Zadania →
A. Wypisz wszystko, co według recenzji nadaje książce odmienny charakter.
B. Proszę przepisać fragment recenzji od słów „Happy end czy” aż do słów „się wątki sensacyjne.” włącznie, zamieniając „ciekawości” na „przekory”.

══ Wybrany fragment ══

Happy end czy druzgocące rozstanie?

Recenzja książki Nowe oblicze Greya
To moje ostatnie spotkanie z Christianem Greyem i Anastiasią Steel i muszę przyznać, że bardzo się z tego powodu cieszę. Nie chcę mówić, że to moje ostatnie spotkanie z E.L.James, bo niewykluczone, że z ciekawości będę chciała przeczytać jej kolejne dzieła, jeśli powstaną. Mam nadzieję, że kolejne powieści będą pisane w zupełnie innym tonie, ponieważ James ma talent, ale zupełnie nie sprawdza się on przy pisaniu erotyków. Dużo lepiej udają jej się wątki sensacyjne.

Państwo Grey właśnie się pobrali. Ich idealna podróż poślubna powoli dobiega końca. Pora wrócić do rzeczywistości i problemów czekających na powrót nowożeńców z podróży po Europie. Jednym z nich jest Jack Hyde, były szef Any, który pragnie zemsty, za to co go spotkało. Czy uda mu się zniszczyć szczęście Grey'ów? A może małżeństwo przerosło Anę i Christiana na tyle, żeby myśleć o rozstaniu?

Pomysły E.L.James z każdą kolejną częścią stają się coraz bardziej zadziwiające. Najbardziej jednak dziwią charaktery poszczególnych postaci i ich oczekiwania względem rzeczywistości. Już po raz n-ty stanowisko Any względem różnych wydarzeń, wydaje się być zupełnie odrealnione i nieszczere. Autorka chciała podkreślić to, jak wiele człowiek może poświęcić dla drugiej osoby i jak miłość jest w stanie wybaczyć wszystko, stanowiąc lek na wszelkie zło. Jednak sposób w jaki James stara się to przedstawić jest nieudolny, a zachowania głównych bohaterów stają się mało wiarygodne.

Jest jednak wątek, który bardzo mi się podobał - Jack Hyde i jego zemsta. Sensacyjne wstawki nadają powieści dynamizmu, sprawiają, że staje się ciekawsza. W przeciwieństwie do poprzednich dwóch tomów, gdzie akcja toczy się niemal głównie koło seksu, w finałowej części równie często poruszany jest temat rewanżu Hyde'a i jego woli zniszczenia Greyom życia. Ochroniarze, pościgi, porwania - te elementy nadają książce odmiennego charakteru, sprawiając, że czyta się ją z dużo większym zaangażowaniem niż poprzednie części.

═══
══ Pozycje ══

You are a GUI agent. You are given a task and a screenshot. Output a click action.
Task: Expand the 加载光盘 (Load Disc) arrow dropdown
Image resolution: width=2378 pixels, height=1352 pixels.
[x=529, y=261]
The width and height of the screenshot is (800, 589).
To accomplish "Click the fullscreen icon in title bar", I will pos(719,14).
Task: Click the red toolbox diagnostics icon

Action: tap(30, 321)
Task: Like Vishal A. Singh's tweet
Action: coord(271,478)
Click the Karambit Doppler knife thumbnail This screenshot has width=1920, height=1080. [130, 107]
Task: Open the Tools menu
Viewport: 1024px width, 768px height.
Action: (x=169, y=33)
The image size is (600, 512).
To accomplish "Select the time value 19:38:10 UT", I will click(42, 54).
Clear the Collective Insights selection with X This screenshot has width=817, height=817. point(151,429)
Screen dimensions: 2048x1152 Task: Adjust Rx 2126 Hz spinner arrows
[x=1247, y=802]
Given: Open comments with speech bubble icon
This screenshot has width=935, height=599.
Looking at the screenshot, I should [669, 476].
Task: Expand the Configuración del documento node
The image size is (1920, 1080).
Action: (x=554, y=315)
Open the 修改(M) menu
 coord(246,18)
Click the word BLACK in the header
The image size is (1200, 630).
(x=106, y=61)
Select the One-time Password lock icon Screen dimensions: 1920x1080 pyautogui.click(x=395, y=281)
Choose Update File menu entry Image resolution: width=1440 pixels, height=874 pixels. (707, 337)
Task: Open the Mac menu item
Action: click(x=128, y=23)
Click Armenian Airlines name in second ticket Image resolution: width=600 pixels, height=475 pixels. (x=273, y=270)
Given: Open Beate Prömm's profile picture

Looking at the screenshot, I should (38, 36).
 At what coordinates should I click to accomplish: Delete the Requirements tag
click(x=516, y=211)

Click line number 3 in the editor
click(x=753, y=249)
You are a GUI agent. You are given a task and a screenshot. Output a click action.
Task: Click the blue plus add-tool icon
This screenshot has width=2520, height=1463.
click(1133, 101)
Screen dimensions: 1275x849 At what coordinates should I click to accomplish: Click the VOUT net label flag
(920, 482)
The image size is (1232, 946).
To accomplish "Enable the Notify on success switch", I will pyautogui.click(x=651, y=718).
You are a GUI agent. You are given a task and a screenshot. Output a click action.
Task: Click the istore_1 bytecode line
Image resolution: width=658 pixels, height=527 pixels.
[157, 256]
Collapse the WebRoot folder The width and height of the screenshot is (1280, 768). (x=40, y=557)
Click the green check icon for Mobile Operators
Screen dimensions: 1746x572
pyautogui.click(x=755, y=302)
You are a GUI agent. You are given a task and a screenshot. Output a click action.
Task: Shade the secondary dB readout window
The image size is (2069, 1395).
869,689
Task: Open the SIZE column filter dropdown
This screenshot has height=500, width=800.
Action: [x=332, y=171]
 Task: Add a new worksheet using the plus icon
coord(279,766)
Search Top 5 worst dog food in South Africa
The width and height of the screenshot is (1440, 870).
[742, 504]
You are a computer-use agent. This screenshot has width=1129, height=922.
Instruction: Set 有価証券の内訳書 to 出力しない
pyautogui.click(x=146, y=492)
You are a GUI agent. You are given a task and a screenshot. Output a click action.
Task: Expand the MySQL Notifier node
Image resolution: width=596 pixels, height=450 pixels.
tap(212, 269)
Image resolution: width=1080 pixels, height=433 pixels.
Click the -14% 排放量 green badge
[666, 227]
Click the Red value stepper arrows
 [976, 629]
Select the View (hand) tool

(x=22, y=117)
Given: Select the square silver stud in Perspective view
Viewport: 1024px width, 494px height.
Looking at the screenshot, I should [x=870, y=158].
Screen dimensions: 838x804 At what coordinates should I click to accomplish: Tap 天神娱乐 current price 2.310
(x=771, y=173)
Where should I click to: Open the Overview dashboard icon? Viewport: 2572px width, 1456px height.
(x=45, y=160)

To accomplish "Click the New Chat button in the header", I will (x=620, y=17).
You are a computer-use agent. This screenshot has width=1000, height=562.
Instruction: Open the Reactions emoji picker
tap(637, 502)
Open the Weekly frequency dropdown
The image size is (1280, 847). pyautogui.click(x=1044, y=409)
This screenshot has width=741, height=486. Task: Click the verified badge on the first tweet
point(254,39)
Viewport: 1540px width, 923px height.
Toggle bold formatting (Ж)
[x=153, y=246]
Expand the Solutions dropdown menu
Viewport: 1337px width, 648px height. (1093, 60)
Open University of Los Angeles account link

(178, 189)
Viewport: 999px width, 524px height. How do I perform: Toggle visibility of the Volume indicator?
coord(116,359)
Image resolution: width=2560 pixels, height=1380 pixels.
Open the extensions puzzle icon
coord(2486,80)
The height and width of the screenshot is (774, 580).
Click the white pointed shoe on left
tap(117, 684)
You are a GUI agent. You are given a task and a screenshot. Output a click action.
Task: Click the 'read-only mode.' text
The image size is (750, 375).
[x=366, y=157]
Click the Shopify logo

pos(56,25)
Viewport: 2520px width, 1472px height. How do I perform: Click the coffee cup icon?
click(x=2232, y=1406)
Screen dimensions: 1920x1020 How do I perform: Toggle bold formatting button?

═══

Rozwiązania zadań →
A. Ochroniarze, pościgi, porwania

B.
Happy end czy druzgocące rozstanie?

Recenzja książki Nowe oblicze Greya
To moje ostatnie spotkanie z Christianem Greyem i Anastiasią Steel i muszę przyznać, że bardzo się z tego powodu cieszę. Nie chcę mówić, że to moje ostatnie spotkanie z E.L.James, bo niewykluczone, że z przekory będę chciała przeczytać jej kolejne dzieła, jeśli powstaną. Mam nadzieję, że kolejne powieści będą pisane w zupełnie innym tonie, ponieważ James ma talent, ale zupełnie nie sprawdza się on przy pisaniu erotyków. Dużo lepiej udają jej się wątki sensacyjne.